Von Gabriele Brenner

Die jüdische Gemeinde Weiden in der Oberpfalz (ca. 42000 Einwohner) ist mit ihrer Größe, ihren Problemen und ihrer Geschichte typisch für die Klein- und Mittelgemeinden hier in Deutschland. An jüdische Gemeinden hierzulande besteht ein hoher Anspruch. Sie sollen die Zuwanderer in die Gemeinden integrieren und zudem auch noch in die Gesamtgesellschaft.

In Weiden waren Ende der 80-ziger Jahre nur noch 26 Mitglieder registriert – Tendenz weiter abnehmend.
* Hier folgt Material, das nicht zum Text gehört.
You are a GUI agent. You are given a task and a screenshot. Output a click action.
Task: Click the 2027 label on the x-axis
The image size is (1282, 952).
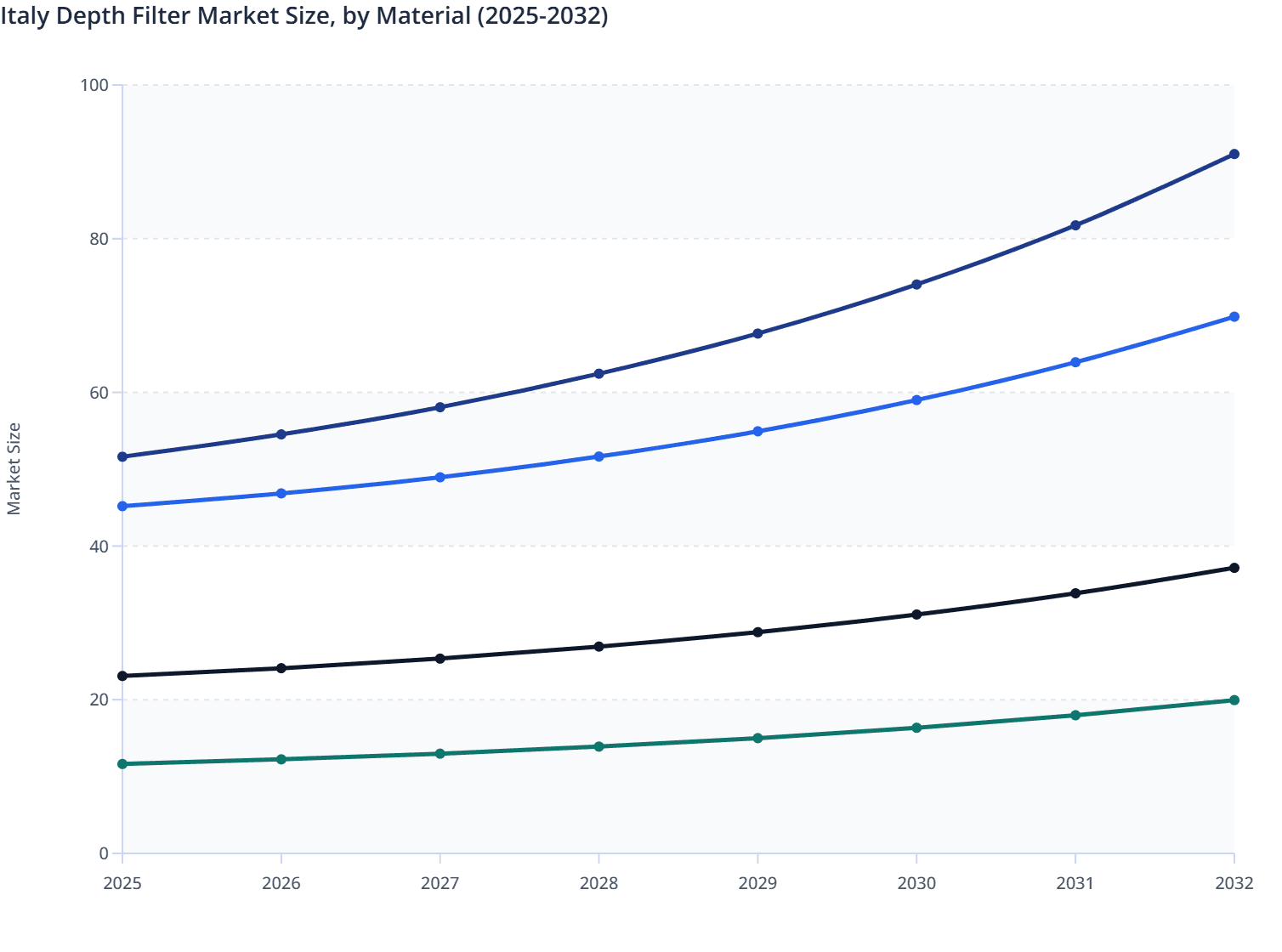440,883
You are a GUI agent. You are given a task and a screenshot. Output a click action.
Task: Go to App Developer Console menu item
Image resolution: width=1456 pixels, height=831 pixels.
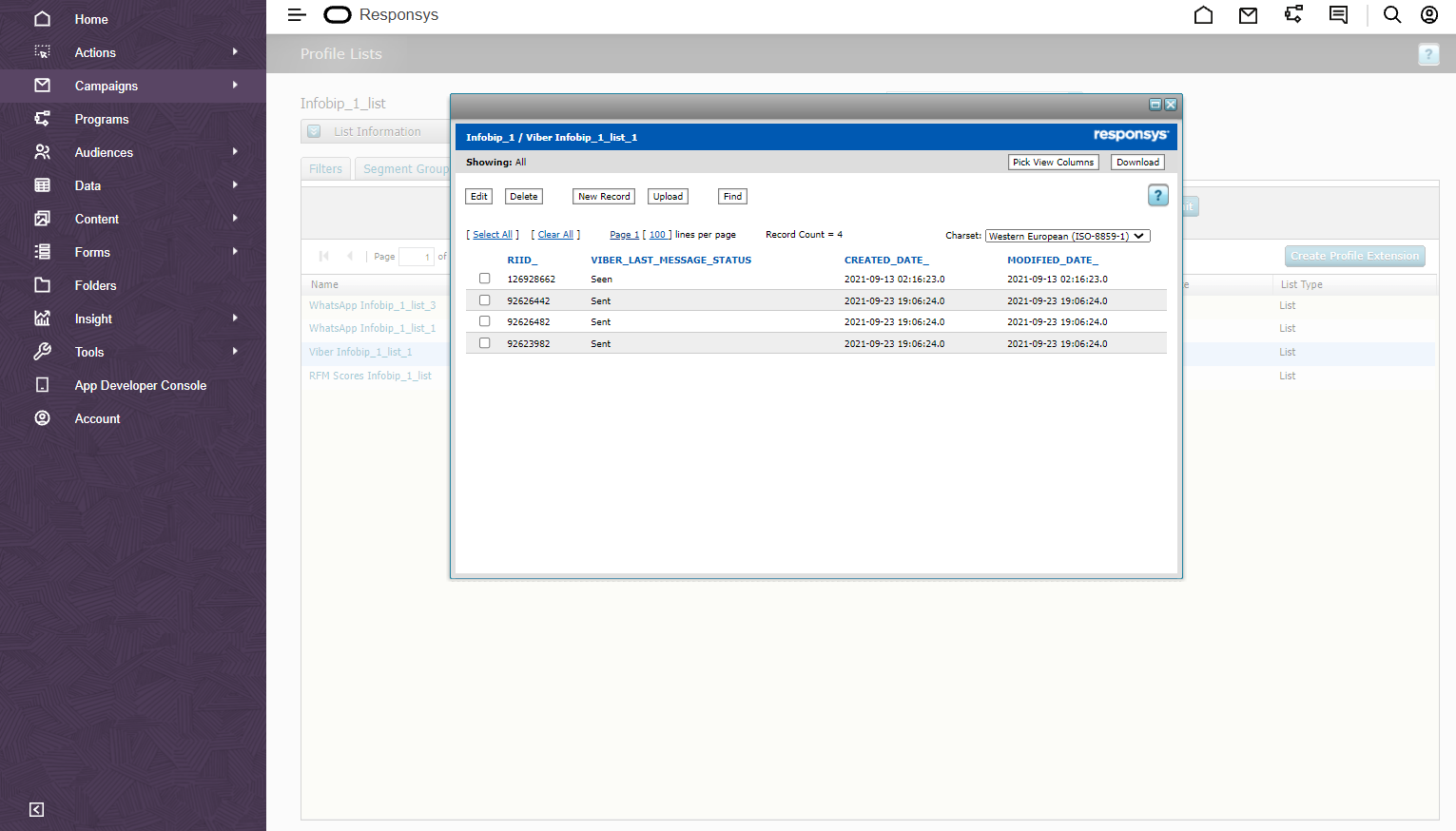140,385
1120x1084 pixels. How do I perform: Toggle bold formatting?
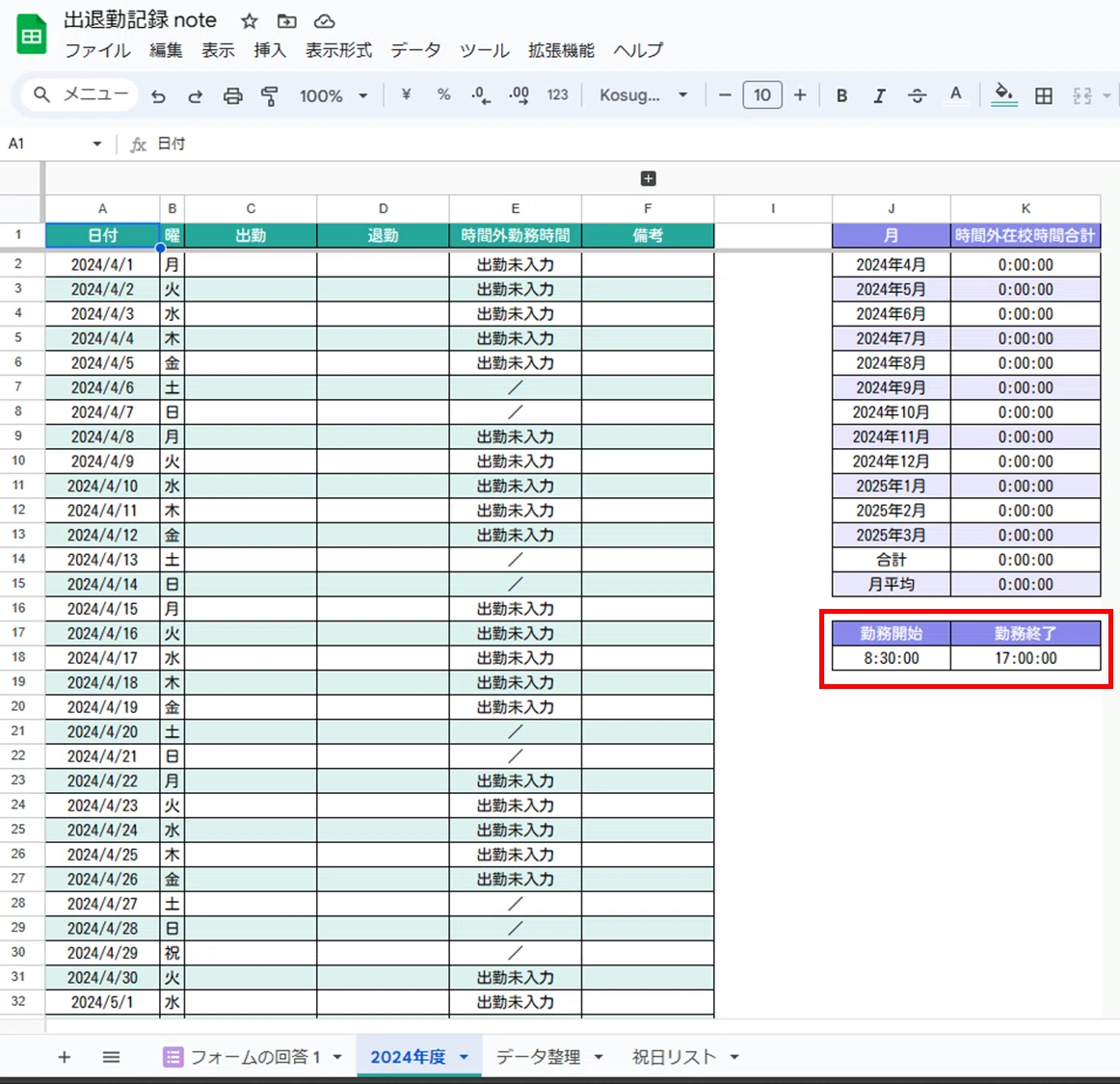[x=842, y=95]
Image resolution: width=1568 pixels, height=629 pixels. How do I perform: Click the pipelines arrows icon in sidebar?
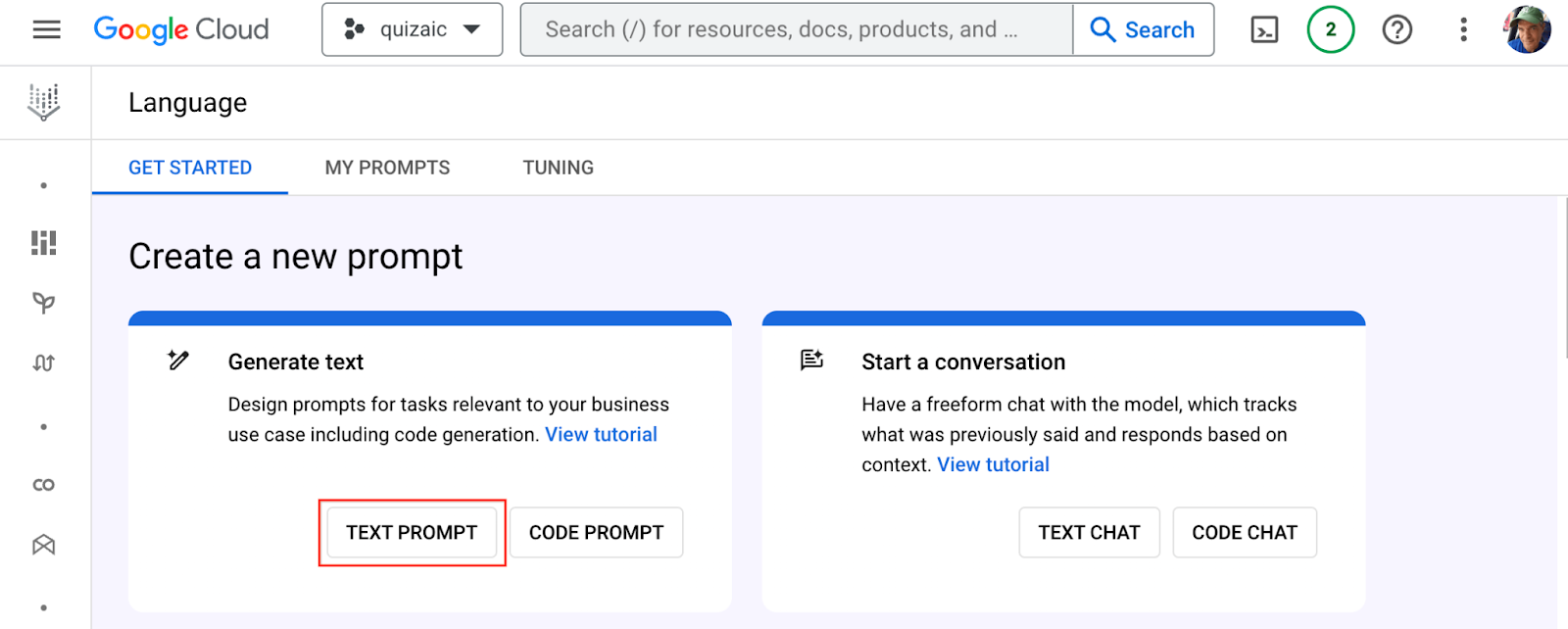44,363
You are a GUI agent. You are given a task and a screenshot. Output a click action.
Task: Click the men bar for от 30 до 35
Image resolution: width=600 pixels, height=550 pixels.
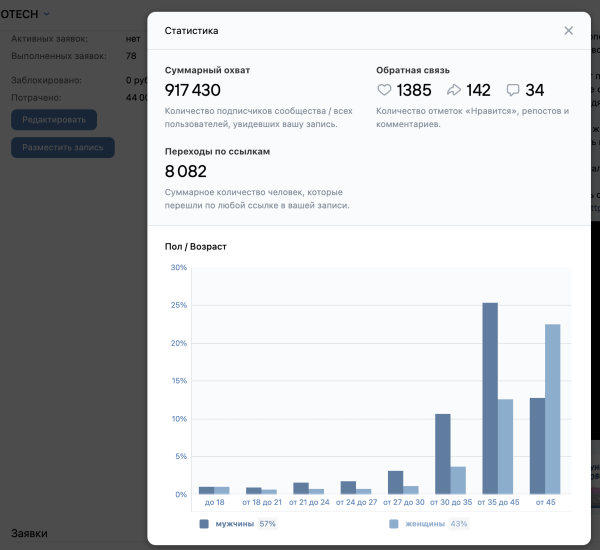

Mit dem Herbst 1994 trafen auch bei uns die ersten jüdischen Kontingentflüchtlinge ein, die uns das heutige Bundesamt für Migration und Flüchtlinge in Nürnberg zugewiesen hat. Sie wurden in einer ehemaligen US-Kaserne einquartiert.

• Seit 1994 hat Weiden bis dato ca. 1600 Kontingentflüchtlinge auf ihren ersten Wegen hier in Deutschland betreut. Die meisten sind nur in den ersten Monaten in Weiden, da es wenig qualifizierte Arbeitsplätze in dieser Region gibt.

• Die Mitgliederzahl der Gemeinde liegt mehr oder weniger konstant zwischen 300-350 Menschen mit ca. 150 nichtjüdischen Angehörigen, die anfangs genauso betreut werden.

Der Beginn der Zuwanderung hat von allen Beteiligten große Kreativität in der Problembewältigung erfordert, noch dazu, wenn die Vorstandschaft ehrenamtlich tätig ist.

Mittlerweilen gibt es ein eingespieltes Team aus zwei Sozialarbeiterinnen, einem Hausmeister, einer Rabbinerin, die Teilzeit arbeitet, und einem Vorstand, der sich seit letztem Herbst in der Mehrheit aus den Zuwanderern zusammensetzt.

Das Hauptaugenmerk der Anfangsarbeit war sehr stark auf den sozialen Bereich ausgerichtet, die religiöse Arbeit lief nebenher. Nachdem es in Deutschland so gut wie unmöglich ist, einen Rabbiner zu finden, fiel auch diese Arbeit in den kreativen Bereich.

Jüdische Kontingentflüchtlinge kommen aus einem atheistischen System und haben ihr Selbstverständnis des Jude-Seins zuvorderst "ex negationem" in der damaligen UdSSR erlebt, und auch heute sind die Nachwirkungen noch vorhanden. Dieses Nichtwissen um jüdische Religion, Tradition und Lebenswelt, macht es nicht unbedingt leicht, sich in den jüdischen Gemeinden einzufinden. Es ist also nicht verwunderlich, dass wir auch in der religiösen Erwachsenenbildung neue Wege gehen mussten.

Der Glücksfall kam dann mit Rabbinerin Gesa Ederberg, die wir 2001 in Teilzeit in die Gemeinde gewinnen konnten. Sie hatte die Idee, die religiöse Arbeit mit dem Spracherwerb zu verknüpfen.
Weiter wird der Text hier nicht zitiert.